*GIVEN INSTRUCTION*:
List every number in the thread on square-wave wavelength that appears together with a unit of measurement.

*SELECTION*:
My question is: what happens if the waveform is not a sinusoid? If the waveform is a [infinite] square wave, for example, it can be analyzed via Fourier to reveal that it’s composed of several sinusoids of different wavelengths, but on the other hand, one can actually look at the pattern and measure a "definite wavelength".

enter image description here

In the image above, the wavelength I’m speaking about is $v * 10ms$, where v is the velocity of the wave [For example, assuming 1000 m/s, then $lambda = 10 meters$]. Does make sense to speak of a definite wavelength in this case?

3 Answers

If you get from a Fourier transform the spectra of the square wave you get many wavelengths (and of course frequencies), and it has a bandwidth. Freq and wavelength is defined wrt to the basis waves, which are sinusoids. See below about other basis waves.

If you use it differently it'll be easy to have people confused, or just say you are wrong. The spectrum of the square wave is the delta function convolved with a sync function. In radio and EM transmission and reception they try to filter out the sidelobes (and any freqs outside what you want), and usually the square wave is rounded by some smoothing function.

In QM it's even more critical because the sinusoids are the eigenfunctions of the Hamiltonian (or some physical and important operator that you use with eigenfunctions as the basis for expanding any arbitrary solution. The eigenvalues or for the Hamiltonian the energy, are then we'll defined. A square wave or a limited wave train will not have a definite energy.

This is also reflected in the uncertainty principle in QM, and it is equivalently true for any wave. If your wave last infinitely long your uncertainty in the arrival time is infinite. Then the energy uncertainty has to be zero. In classical waves you need a long train to measure it's frequency accurately, equivalently to QM.

*AVAILABLE DATA*:
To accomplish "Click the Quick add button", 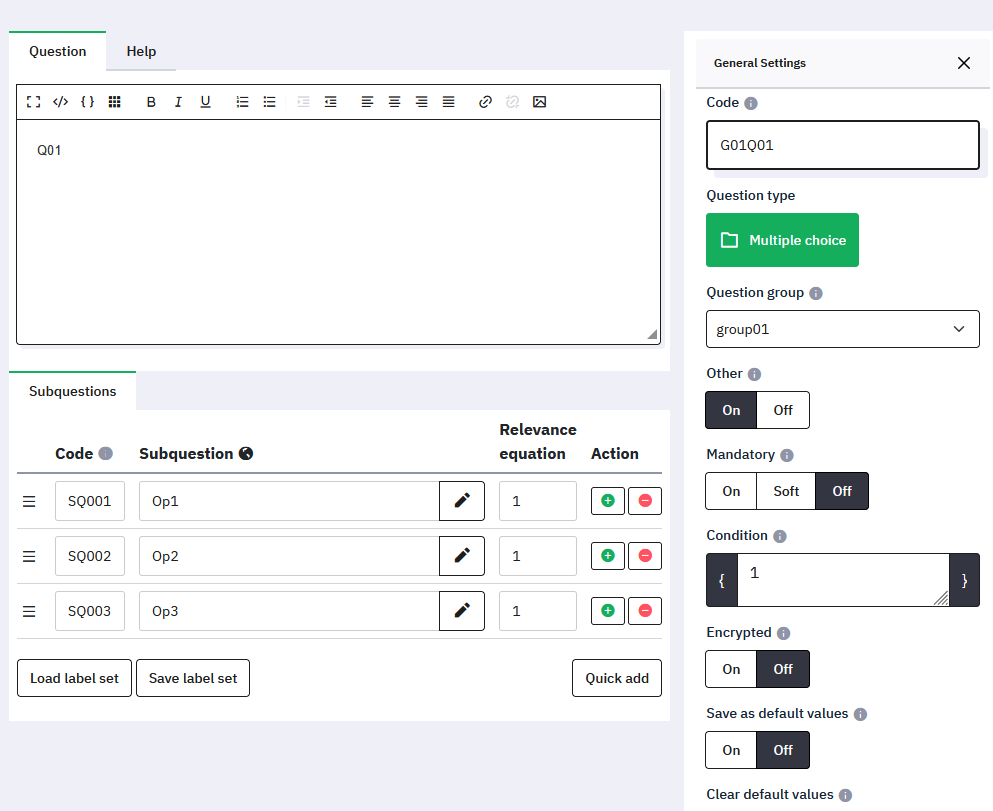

*EXERCISE OUTPUT*:
10 ms, 1000 m/s, 10 meters